How should history be presented to individuals? Ooi describes the following two processes for providing a packaged history to individuals. “The re-presentation of history involves interpreting the bygone for a uniformed public, and highlights the emotional dimension of communicating history, which has been taken-for-granted and undertheorized” (Ooi, 2002, p.607). I believe this statement highlights the importance of understanding history as well as learning effective ways to teach the history.

History is unique and defined as a narrative account of events. History is about facts of the past, but interestingly enough, these are facts that cannot be observed presently. Ooi (2002) stated “historical facts, meanings and significance have to be packaged for people” (p.607). The history needs to be packaged so that individuals can effectively understand what they are being taught without seeing it for themselves. A packaged past mainly consists of details of what happened, why it happened, and the significance of the events (Ooi, 2002). What is the motive for presenting a packaged history?

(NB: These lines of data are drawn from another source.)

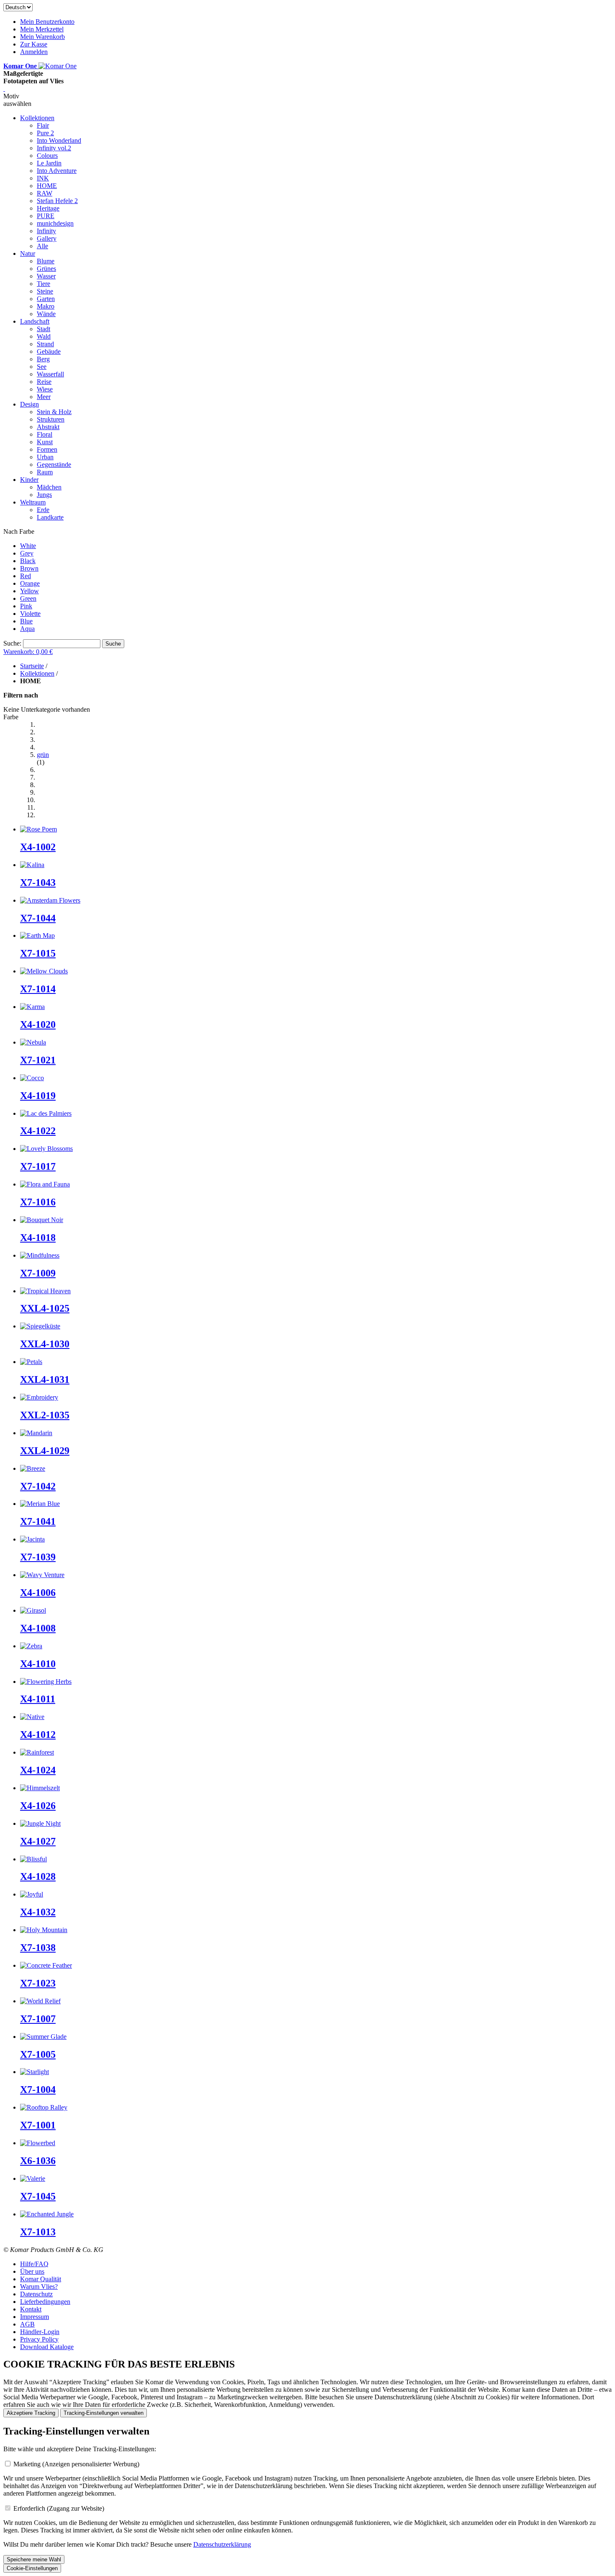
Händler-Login (39, 2331)
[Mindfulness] (39, 1255)
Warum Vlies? (39, 2286)
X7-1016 (38, 1202)
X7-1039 (38, 1557)
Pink (26, 606)
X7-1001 (38, 2125)
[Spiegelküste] (40, 1326)
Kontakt (30, 2309)
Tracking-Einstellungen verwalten (104, 2413)
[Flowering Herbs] (46, 1681)
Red (25, 575)
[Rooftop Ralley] (43, 2107)
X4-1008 (38, 1628)
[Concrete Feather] (46, 1965)
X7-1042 (38, 1486)
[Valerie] (32, 2178)
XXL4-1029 (44, 1450)
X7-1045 (38, 2196)
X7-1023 (38, 1983)
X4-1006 (38, 1592)
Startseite (32, 665)
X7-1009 (38, 1273)
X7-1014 (38, 988)
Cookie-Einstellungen (32, 2568)
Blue (26, 621)
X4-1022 (38, 1130)
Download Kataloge (47, 2346)
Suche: (12, 643)
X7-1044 (38, 918)
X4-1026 (38, 1805)
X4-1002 (38, 847)
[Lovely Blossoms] (46, 1148)
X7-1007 (38, 2018)
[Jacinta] (32, 1539)
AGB (27, 2324)
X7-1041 (38, 1521)
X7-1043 (38, 882)
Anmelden (34, 51)
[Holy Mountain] (43, 1929)
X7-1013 (38, 2231)
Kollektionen (37, 673)
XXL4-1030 (44, 1343)
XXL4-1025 (44, 1308)
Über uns (32, 2271)
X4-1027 (38, 1841)
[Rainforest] (37, 1752)
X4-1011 (37, 1698)
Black (28, 560)
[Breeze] (32, 1468)
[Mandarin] (36, 1432)
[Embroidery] (39, 1397)
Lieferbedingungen (45, 2301)
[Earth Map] (37, 935)
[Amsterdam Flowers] (50, 900)
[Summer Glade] (43, 2036)
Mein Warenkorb (42, 36)
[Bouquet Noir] (41, 1219)
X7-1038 (38, 1947)
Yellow (29, 590)
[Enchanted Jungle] (47, 2214)
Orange (30, 583)
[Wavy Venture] (42, 1574)
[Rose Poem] (38, 829)
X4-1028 (38, 1876)
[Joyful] (31, 1894)
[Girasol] (33, 1610)
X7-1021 (38, 1060)
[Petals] (31, 1361)
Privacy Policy (39, 2339)
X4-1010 (38, 1663)
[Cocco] (32, 1077)
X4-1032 (38, 1912)
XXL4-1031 (44, 1379)
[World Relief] (40, 2001)
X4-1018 (38, 1237)
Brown (29, 568)
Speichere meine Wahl (34, 2559)
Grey (26, 553)
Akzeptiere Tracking (31, 2413)
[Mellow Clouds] (44, 971)
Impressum (34, 2316)
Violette (30, 613)
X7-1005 (38, 2054)
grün (43, 754)
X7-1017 (38, 1166)
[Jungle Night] (40, 1823)
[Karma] (32, 1006)
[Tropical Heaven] (45, 1290)
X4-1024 (38, 1770)
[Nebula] (33, 1042)
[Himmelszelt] (40, 1787)
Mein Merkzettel (42, 29)
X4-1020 (38, 1024)
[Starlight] (34, 2071)
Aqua (27, 628)
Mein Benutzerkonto (47, 21)
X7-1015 (38, 953)
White (28, 545)
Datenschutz (36, 2294)
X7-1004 (38, 2089)
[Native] (32, 1716)
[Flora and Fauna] (45, 1184)
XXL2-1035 (44, 1415)
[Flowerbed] (37, 2142)
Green (28, 598)
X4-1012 (38, 1734)
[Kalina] (32, 864)
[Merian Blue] (40, 1503)
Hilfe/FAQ (34, 2263)
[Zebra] (31, 1646)
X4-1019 (38, 1095)
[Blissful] (33, 1859)
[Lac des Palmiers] (46, 1113)
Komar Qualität (40, 2279)
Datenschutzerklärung (222, 2544)
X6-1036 (38, 2160)
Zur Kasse (33, 44)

There are many reasons for presenting a packaged history. Ooi outlined the following reasons: traditions, reputation, claims and breaking away from the past. For this paper, I believed it was important to learn the history of the IND core in order to gain a deep perspective on the functioning of the core. In addition, I believe presenting these findings to current members and future members of the core will provide them with the facts of centralization and have an understanding of how to continue to assisting Investigators.

The dynamics of an organization are complex. “First, tapping into organizational pasts is a complex process and we, as researchers, have to take into account and reflect upon our emotional responses to what we have accepted as history” (Ooi, 2002, p. 619).

When we research history, our perception of what we read or hear may contribute to how we feel about the past. It is important that we do not allow inferences to get into the way of packaging history. “Second, we also re-present history, which our packaged pasts inevitably draw emotional responses from our audiences” (Ooi, 2002, p.619). When teaching people, we must be aware of the emotion that may be unleashed during the presentation. It is important to be prepared to manage these types of responses. These are important factors to take into consideration before researching organizational history.

Reviewing the past will guide individuals (organizations) to understand the behavior of the organization and learning about how to develop the future. Often times professionals wonder “why do we have to follow this process?” We may need to dig deep, but there is a reason the process was developed. Understanding the history of “why” will help organizations and managers build the knowledge base needed to define the reason a process is in place. I believe the history and past is really important as it paints the picture of what the organization has become today.

Clinical research regulations As outlined in chapter one, there have been multiple events leading to the development of clinical research regulations over time. There is limited research on the effectiveness of the regulations developed as a result of tragic events. However, there have been articles published on the evaluation of IND support programs at AHCs.

“Complying with the FDA's regulations can be daunting and an overwhelming burden to faculty research who are rarely familiar with their obligations as sponsors of an IND or IDE application” (Arbit & Paller, 2006, p.146). The University of Minnesota established an IND/IDE Assistance Program (IAP) in 2002 to assist Investigators with the IND/IDE process. The objectives of the program were two-fold: training/education for the research team about the regulatory progress and ongoing support to assure SponsorInvestigator responsibilities are being met. Many people may wonder why such a program would be established at an AHC where research is high on the priority list.